Please set down exactly the lines of the listing below from the line containing "Screen dimensions: 806x414" through the line containing "Click the dimmed", both lines included, leaving out all other lines.

● **EXTRACTED ENTRIES**
Segment Open
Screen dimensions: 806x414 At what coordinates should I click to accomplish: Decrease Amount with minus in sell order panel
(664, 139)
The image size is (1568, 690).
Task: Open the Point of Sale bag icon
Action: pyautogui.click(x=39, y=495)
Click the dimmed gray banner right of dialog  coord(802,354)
Segment Closed
Segment Open
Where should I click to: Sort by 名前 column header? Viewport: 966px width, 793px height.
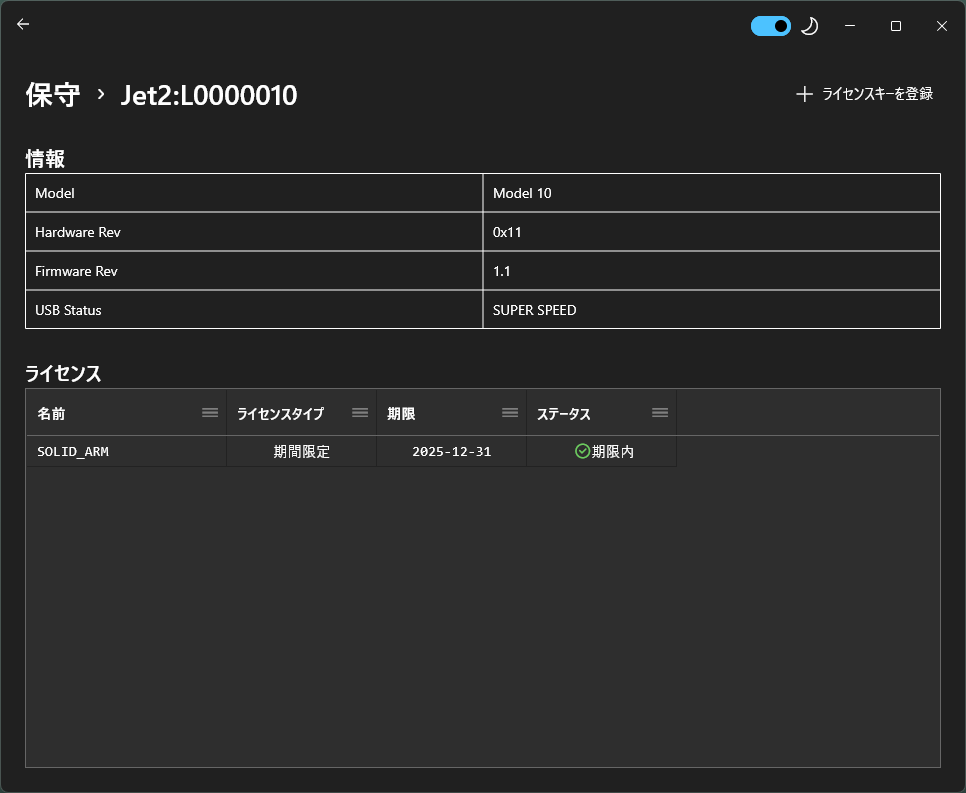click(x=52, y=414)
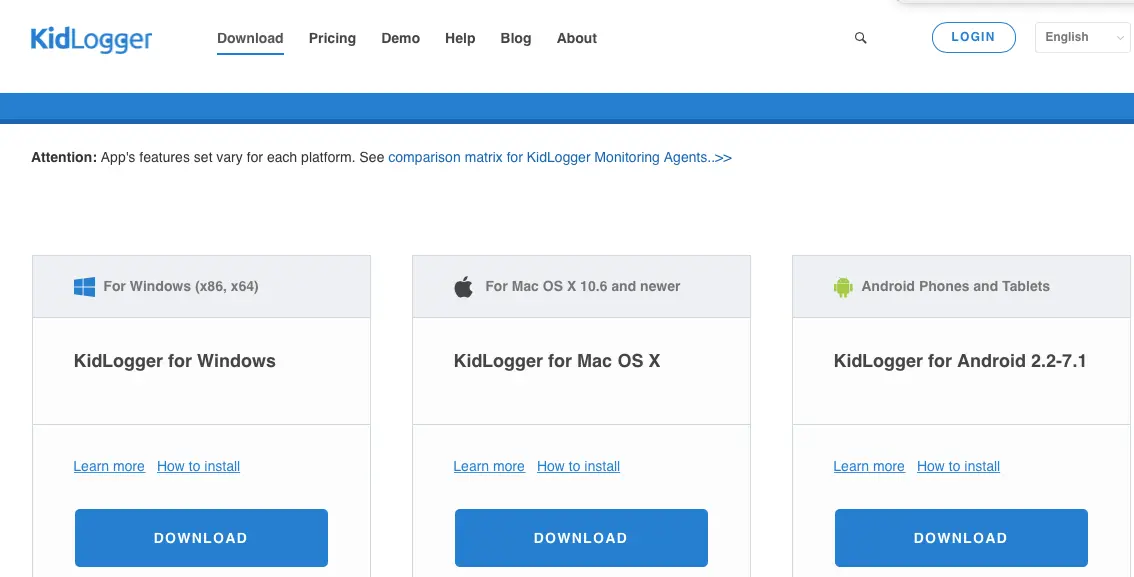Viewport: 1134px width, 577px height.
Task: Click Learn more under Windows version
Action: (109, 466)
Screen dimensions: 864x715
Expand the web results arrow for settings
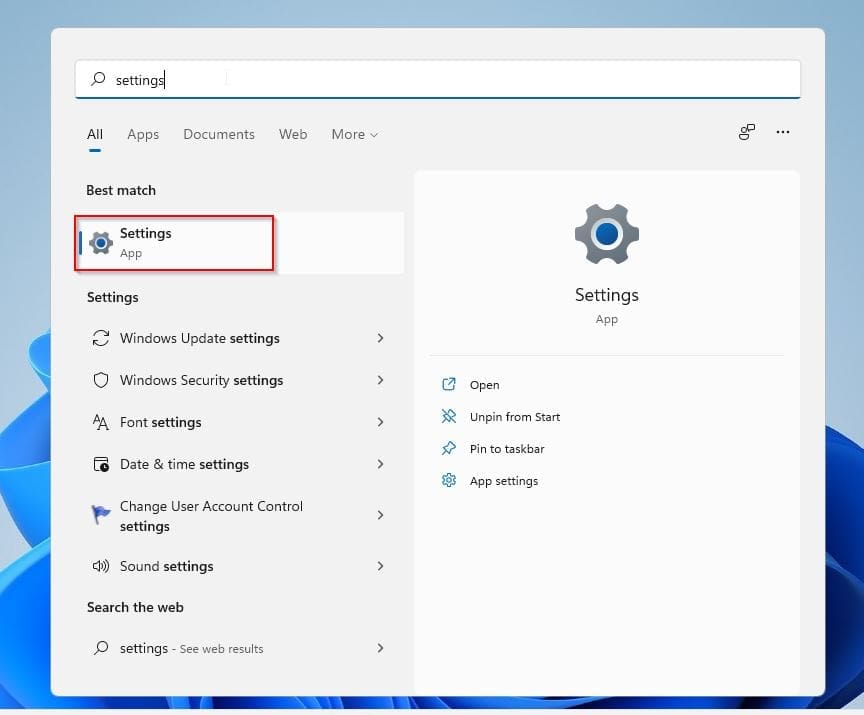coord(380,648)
Segment Closed
Segment Open
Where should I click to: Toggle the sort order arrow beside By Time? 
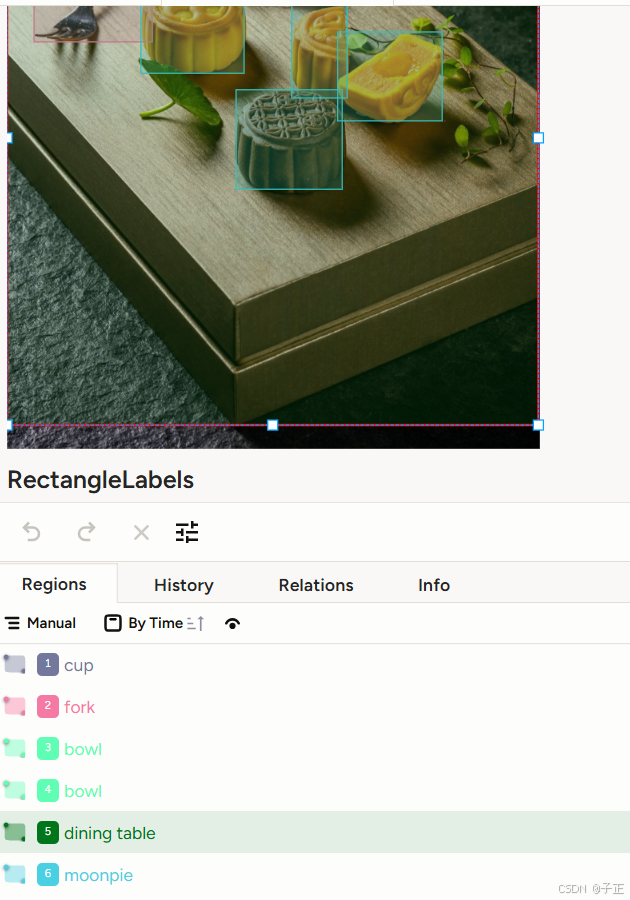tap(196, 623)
Segment Closed
● **TASK SOLUTION**
Screen dimensions: 806x414 At what coordinates should I click to accomplish: Decrease Amount with minus in sell order panel
(664, 139)
The image size is (1568, 690).
Task: Open the Point of Sale bag icon
Action: pyautogui.click(x=39, y=495)
Click the dimmed gray banner right of dialog  coord(802,354)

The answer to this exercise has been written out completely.